DUSP9 Antibody #59277

MAP kinases are inactivated by dual-specificity protein phosphatases (DUSPs) that differ in their substrate specificity, tissue distribution, inducibility by extracellular stimuli, and cellular localization. DUSPs, also known as MAPK phosphatases (MKPs), specifically dephosphorylate both threonine and tyrosine residues in MAPK P-loops and have been shown to play important roles in regulating the function of the MAPK family (1,2). At least 13 members of the family (DUSP1-10, DUSP14, DUSP16, and DUSP22) display unique substrate specificities for various MAP kinases (3). MAPK phosphatases typically contain an amino-terminal rhodanese-fold responsible for DUSP docking to MAPK family members and a carboxy-terminal catalytic domain (4). These phosphatases can play important roles in development, immune system function, stress responses, and metabolic homeostasis (5). In addition, research studies have implicated DUSPs in the development of cancer and the response of cancer cells to chemotherapy (6).
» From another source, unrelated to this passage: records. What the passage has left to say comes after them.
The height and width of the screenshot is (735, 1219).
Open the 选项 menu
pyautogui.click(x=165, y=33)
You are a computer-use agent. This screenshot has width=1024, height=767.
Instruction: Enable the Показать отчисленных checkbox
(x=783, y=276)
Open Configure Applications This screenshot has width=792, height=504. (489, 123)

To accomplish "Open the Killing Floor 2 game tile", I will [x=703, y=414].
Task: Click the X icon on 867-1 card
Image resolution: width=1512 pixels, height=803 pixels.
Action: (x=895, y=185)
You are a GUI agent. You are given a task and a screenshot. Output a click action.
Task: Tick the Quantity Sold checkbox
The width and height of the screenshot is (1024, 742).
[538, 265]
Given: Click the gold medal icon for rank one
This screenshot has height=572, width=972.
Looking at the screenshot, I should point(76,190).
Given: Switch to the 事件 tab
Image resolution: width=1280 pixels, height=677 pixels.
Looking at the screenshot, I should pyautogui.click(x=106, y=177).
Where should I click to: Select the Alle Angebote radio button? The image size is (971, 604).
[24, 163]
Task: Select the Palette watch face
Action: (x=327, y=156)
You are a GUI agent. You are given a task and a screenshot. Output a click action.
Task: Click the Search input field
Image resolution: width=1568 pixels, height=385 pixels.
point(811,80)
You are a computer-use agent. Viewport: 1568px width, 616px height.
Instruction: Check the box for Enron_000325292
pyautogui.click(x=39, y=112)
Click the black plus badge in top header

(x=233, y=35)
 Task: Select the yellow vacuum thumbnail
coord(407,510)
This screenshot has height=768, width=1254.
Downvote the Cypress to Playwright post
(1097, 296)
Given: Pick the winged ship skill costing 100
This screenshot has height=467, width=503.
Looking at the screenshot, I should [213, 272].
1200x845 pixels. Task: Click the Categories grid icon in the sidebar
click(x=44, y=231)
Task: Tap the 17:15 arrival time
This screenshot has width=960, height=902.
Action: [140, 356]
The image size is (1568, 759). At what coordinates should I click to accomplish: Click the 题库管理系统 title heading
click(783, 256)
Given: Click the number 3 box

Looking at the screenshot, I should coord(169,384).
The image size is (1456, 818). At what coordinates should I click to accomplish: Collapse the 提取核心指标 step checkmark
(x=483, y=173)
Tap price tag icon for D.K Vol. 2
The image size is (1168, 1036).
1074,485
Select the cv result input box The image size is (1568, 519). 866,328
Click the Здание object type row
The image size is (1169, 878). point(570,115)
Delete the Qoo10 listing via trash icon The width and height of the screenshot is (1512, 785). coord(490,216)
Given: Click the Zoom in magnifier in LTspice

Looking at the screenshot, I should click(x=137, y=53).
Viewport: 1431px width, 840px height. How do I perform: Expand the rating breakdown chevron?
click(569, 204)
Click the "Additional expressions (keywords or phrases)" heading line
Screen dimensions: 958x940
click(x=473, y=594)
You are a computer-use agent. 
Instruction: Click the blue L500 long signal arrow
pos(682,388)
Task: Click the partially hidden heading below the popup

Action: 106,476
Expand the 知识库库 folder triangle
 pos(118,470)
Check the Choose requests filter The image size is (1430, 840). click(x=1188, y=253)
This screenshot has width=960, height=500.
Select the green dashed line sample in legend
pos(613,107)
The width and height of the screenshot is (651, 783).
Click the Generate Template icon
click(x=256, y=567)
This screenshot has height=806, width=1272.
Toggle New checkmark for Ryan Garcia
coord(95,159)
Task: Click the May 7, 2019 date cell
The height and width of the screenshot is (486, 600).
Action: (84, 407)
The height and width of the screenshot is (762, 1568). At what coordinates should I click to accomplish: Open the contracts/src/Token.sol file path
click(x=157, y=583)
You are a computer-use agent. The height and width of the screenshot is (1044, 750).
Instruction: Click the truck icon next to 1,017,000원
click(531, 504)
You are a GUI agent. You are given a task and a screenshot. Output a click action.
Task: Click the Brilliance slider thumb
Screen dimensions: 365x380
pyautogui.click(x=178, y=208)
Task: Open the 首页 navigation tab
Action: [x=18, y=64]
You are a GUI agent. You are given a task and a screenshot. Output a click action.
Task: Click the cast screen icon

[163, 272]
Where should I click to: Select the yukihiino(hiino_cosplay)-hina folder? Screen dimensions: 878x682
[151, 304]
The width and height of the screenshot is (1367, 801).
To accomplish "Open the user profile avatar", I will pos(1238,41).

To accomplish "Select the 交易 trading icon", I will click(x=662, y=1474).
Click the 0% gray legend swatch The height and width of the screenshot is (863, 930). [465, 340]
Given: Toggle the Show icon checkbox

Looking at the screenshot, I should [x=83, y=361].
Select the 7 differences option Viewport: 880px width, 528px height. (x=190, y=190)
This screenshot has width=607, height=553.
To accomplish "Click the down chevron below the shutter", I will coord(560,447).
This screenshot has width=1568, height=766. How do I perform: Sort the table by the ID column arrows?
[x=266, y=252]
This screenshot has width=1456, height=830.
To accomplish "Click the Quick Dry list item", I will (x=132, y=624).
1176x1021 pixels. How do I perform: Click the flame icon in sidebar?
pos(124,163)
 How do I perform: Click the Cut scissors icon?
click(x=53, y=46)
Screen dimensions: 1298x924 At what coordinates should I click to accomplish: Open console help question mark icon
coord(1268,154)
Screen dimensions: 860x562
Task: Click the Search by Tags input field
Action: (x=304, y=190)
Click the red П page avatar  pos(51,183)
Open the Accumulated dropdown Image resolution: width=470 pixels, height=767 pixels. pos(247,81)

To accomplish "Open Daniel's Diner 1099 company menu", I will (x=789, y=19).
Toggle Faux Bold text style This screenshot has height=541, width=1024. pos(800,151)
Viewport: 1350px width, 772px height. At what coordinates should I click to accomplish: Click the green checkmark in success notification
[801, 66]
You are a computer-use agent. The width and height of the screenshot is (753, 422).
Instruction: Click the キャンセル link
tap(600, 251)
DUSP9 has been implicated in cancer, although expression level and effect on downstream signaling pathways are varied. In colorectal carcinoma, for example, it has been shown that the levels of DUSP9 are reduced in cancerous tissue compared to normal adjacent tissue (7), and in clear cell renal carcinoma cell line and xenograft experiments decreased DUSP9 was also observed, suggesting that it may be a tumor suppressor in some cell types (8). In contrast, in some difficult to treat triple negative breast cancers, experiments suggest DUSP9 activity and expression is abnormally elevated, particularly in cancer-like stem cells in these tumors (9).

DUSP9 has also been shown to be a key suppressor of high-fat diet-induced hepatic steatosis and inflammatory responses in liver. Since no drugs have yet to be approved for NAFLD and NASH, therapeutics to increase expression of DUSP9 in liver are of interest (10).